A German children's song has become a beloved anthem of Catalan separatists. A woman listening to the radio broadcaster RAC-1 noticed a lyrical similarity between the chorus "Bi-Ba-Butzemann" and the chant, "Viva Puigdemont" ("Long live Puigdemont," a reference to the ousted president of Catalonia).

Read more: Catalans rally for freedom and return of independence leaders

After the broadcaster played the song repeatedly, the original German folk song went viral on You Tube and Twitter.

Although Germans would say you'd have to bend your ear quite a bit to hear "Viva Puigdemont" in the lyrics, in Spanish, the V and B are pronounced similarly, turning "Bi-Ba" into "Viva."

People in Catalonia went on to adapt the text at demonstrations held over the weekend, where the melody was played by a variety of musical instruments, including the accordion and drum duet seen in the tweet below.

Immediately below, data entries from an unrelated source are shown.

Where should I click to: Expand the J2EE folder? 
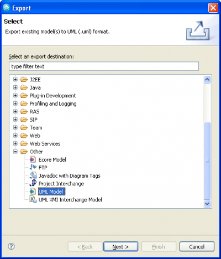coord(15,80)
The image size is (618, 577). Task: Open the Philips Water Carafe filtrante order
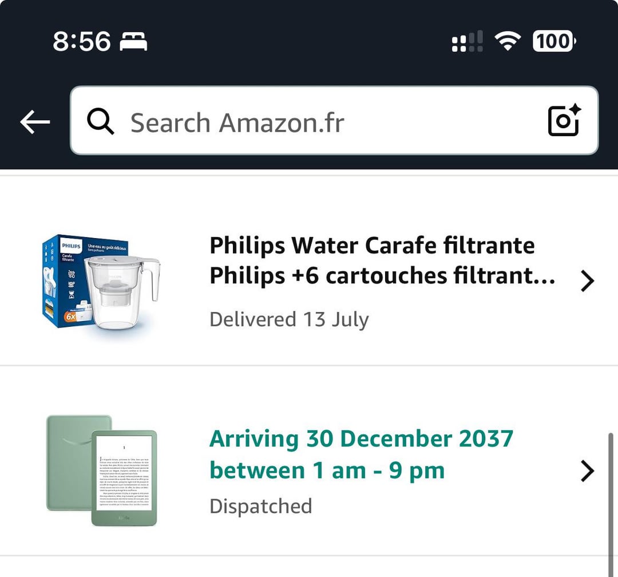[372, 246]
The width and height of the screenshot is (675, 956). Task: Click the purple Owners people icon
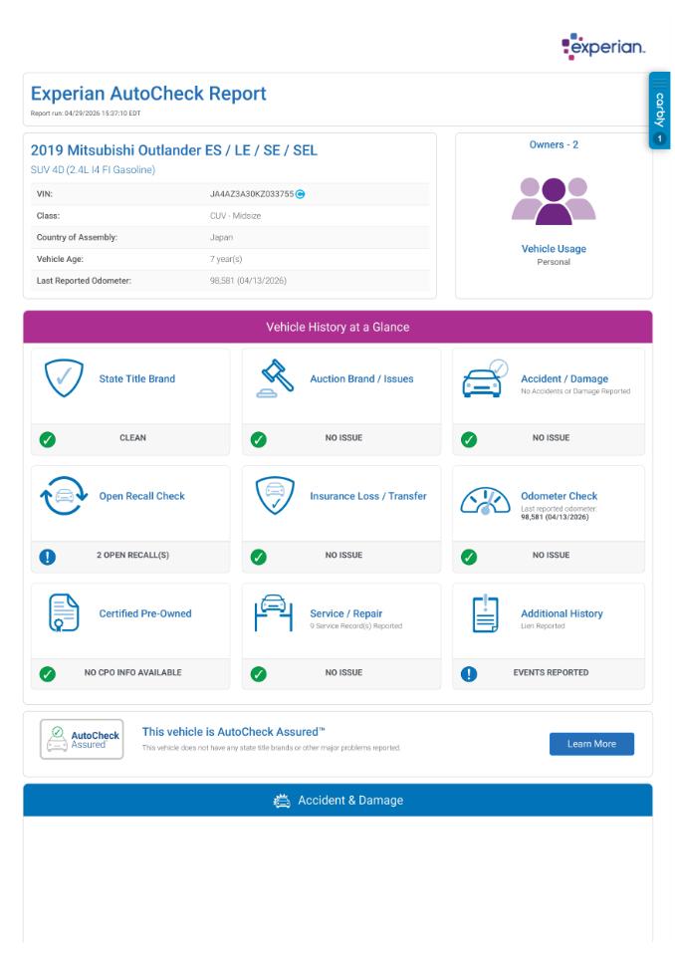554,200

In one video montage making the rounds online under #bibabutzemann, clips of Spanish Prime Minister Mariano, dancing at a wedding, are spliced with the song over the top.

The original song

In the German traditional folk song, children sing the lyrics "Es tanzt ein Bi-Ba-Butzemann" in alliteration as they tell of a Bogeyman who comes in at night. He dances and shakes his hips in the hallways of a house just before bedtime, distributing apples from a sack to all the good kids.

First appearing in Germany in a book by one of the Grimm brothers in 1808, the song was used as a warning to stay away from the demons, who will tempt them.